WORK ORDER
Look for the line containing "View Protection history" in the entries below, then print that line and all that follow it exactly.

EXERCISE INPUTS
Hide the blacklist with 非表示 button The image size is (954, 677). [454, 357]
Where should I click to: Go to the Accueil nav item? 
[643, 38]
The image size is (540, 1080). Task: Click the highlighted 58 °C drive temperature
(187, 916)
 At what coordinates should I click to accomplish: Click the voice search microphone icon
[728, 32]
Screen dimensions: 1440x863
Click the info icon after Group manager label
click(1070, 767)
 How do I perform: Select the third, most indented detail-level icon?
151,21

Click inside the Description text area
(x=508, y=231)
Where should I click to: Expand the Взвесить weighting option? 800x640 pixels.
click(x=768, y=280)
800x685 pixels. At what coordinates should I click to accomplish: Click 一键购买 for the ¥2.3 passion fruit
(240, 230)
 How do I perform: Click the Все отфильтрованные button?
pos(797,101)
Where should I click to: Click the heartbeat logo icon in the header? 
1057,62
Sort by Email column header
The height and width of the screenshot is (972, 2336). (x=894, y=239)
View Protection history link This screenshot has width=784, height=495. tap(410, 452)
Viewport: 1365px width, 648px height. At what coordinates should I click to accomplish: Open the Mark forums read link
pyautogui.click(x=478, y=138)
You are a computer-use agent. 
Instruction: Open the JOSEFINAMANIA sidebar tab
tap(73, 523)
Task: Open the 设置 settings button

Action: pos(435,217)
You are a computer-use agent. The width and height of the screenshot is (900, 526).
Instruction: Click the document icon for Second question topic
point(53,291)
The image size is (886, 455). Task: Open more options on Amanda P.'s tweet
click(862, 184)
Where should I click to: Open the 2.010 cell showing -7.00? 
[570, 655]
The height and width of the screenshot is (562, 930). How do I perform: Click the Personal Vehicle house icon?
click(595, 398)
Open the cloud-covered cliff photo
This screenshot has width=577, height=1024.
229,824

ANSWER BELOW
View Protection history link This screenshot has width=784, height=495. tap(410, 452)
Viewport: 1365px width, 648px height. At what coordinates should I click to accomplish: Open the Mark forums read link
pyautogui.click(x=478, y=138)
You are a computer-use agent. 
Instruction: Open the JOSEFINAMANIA sidebar tab
tap(73, 523)
Task: Open the 设置 settings button

Action: pos(435,217)
You are a computer-use agent. The width and height of the screenshot is (900, 526).
Instruction: Click the document icon for Second question topic
point(53,291)
The image size is (886, 455). Task: Open more options on Amanda P.'s tweet
click(862, 184)
Where should I click to: Open the 2.010 cell showing -7.00? 
[570, 655]
The height and width of the screenshot is (562, 930). How do I perform: Click the Personal Vehicle house icon?
click(595, 398)
Open the cloud-covered cliff photo
This screenshot has width=577, height=1024.
229,824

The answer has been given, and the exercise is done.